Data to use:

----

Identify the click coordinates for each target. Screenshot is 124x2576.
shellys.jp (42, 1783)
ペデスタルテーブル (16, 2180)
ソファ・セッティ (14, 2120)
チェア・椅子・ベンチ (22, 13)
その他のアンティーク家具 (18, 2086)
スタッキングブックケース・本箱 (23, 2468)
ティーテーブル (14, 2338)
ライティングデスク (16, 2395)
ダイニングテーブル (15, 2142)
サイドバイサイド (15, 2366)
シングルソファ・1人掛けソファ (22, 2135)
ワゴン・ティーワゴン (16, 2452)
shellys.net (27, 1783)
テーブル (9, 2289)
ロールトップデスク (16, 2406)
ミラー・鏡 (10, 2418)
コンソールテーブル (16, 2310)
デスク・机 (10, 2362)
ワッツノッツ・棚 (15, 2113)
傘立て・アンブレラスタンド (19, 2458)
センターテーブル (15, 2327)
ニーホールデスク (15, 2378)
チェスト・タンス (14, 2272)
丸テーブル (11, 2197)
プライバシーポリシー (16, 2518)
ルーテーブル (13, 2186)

----

Output an exact copy of the lines from the one holding "ペデスタルテーブル (16, 2180)" to the last line of the data, inclusive, and nothing beyond that range.

Output:
ペデスタルテーブル (16, 2180)
ソファ・セッティ (14, 2120)
チェア・椅子・ベンチ (22, 13)
その他のアンティーク家具 (18, 2086)
スタッキングブックケース・本箱 (23, 2468)
ティーテーブル (14, 2338)
ライティングデスク (16, 2395)
ダイニングテーブル (15, 2142)
サイドバイサイド (15, 2366)
シングルソファ・1人掛けソファ (22, 2135)
ワゴン・ティーワゴン (16, 2452)
shellys.net (27, 1783)
テーブル (9, 2289)
ロールトップデスク (16, 2406)
ミラー・鏡 (10, 2418)
コンソールテーブル (16, 2310)
デスク・机 (10, 2362)
ワッツノッツ・棚 (15, 2113)
傘立て・アンブレラスタンド (19, 2458)
センターテーブル (15, 2327)
ニーホールデスク (15, 2378)
チェスト・タンス (14, 2272)
丸テーブル (11, 2197)
プライバシーポリシー (16, 2518)
ルーテーブル (13, 2186)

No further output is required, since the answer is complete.